# [Problem]
Examine each line of the data. Copy the line if it includes the word "October".

# [Given data]
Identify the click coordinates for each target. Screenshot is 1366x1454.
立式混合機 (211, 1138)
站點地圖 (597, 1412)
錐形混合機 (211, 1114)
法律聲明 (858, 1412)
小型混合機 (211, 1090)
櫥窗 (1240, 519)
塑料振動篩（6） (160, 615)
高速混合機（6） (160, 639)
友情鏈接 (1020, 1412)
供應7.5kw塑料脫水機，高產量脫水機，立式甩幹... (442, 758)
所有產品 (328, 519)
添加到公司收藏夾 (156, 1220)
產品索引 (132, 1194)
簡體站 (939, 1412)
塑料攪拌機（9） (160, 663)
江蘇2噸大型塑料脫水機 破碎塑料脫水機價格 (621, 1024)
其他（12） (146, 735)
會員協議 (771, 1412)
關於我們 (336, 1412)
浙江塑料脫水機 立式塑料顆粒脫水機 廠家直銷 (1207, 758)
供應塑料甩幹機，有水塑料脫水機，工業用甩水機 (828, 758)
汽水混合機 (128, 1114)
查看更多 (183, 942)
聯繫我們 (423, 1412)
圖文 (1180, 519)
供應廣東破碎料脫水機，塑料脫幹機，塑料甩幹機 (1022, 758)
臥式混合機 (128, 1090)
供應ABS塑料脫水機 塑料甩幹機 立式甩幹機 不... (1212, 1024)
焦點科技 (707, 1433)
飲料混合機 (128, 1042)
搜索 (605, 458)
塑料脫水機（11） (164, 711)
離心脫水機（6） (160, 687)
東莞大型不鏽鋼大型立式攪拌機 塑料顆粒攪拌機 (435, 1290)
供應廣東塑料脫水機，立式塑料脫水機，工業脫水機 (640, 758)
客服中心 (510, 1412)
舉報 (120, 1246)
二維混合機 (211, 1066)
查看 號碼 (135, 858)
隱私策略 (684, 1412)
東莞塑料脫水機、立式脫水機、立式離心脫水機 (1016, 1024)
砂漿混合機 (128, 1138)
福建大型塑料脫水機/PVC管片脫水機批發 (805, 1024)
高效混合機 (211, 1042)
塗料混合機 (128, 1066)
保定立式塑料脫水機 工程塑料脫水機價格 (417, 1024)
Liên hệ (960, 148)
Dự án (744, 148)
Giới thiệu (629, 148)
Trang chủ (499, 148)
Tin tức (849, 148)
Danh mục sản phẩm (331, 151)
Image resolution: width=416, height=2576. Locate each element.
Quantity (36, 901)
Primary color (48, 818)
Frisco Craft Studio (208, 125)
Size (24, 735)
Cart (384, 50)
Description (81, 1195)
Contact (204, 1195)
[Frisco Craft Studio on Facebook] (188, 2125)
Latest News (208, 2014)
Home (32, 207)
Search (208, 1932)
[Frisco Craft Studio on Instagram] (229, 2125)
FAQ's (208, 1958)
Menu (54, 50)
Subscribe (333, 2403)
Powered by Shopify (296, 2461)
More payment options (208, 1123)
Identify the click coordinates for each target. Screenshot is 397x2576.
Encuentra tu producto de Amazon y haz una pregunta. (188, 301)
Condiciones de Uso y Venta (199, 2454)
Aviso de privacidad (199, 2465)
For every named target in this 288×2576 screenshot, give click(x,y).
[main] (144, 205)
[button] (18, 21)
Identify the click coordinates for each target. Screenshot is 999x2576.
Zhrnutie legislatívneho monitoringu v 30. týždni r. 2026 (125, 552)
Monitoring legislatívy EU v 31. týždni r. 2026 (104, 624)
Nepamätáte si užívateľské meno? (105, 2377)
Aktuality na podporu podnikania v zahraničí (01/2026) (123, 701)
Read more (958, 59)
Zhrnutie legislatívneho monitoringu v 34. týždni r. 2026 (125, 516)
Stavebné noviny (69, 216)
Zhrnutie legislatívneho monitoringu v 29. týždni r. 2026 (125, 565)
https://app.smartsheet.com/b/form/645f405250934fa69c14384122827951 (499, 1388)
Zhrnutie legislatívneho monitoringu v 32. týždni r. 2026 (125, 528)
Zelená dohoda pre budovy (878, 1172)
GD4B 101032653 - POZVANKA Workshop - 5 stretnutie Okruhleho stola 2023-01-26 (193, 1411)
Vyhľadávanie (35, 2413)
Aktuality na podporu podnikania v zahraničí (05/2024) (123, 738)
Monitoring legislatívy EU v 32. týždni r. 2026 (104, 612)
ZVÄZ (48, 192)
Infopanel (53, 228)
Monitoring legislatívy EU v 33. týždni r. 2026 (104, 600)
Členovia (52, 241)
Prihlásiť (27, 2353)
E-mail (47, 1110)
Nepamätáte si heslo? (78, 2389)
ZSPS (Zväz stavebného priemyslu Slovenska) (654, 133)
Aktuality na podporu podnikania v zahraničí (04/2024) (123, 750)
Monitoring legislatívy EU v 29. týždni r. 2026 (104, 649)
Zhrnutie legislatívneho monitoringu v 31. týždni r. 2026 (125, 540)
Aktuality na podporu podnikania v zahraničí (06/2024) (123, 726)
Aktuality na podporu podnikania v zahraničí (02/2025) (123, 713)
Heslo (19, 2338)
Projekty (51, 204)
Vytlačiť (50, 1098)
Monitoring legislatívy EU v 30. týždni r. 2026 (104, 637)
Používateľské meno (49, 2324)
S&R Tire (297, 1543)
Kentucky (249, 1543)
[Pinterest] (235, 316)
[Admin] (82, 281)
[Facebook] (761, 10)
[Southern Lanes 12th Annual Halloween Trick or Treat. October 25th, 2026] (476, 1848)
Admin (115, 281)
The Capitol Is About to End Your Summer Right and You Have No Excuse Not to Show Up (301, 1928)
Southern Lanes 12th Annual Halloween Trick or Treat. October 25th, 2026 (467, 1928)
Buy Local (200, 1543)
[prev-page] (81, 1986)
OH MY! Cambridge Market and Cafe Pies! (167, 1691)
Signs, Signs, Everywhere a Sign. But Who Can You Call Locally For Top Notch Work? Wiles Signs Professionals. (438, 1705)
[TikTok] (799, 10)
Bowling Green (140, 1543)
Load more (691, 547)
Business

# [Your response]
[Southern Lanes 12th Annual Halloween Trick or Treat. October 25th, 2026] (476, 1848)
Southern Lanes 12th Annual Halloween Trick or Treat. October 25th, 2026 (467, 1928)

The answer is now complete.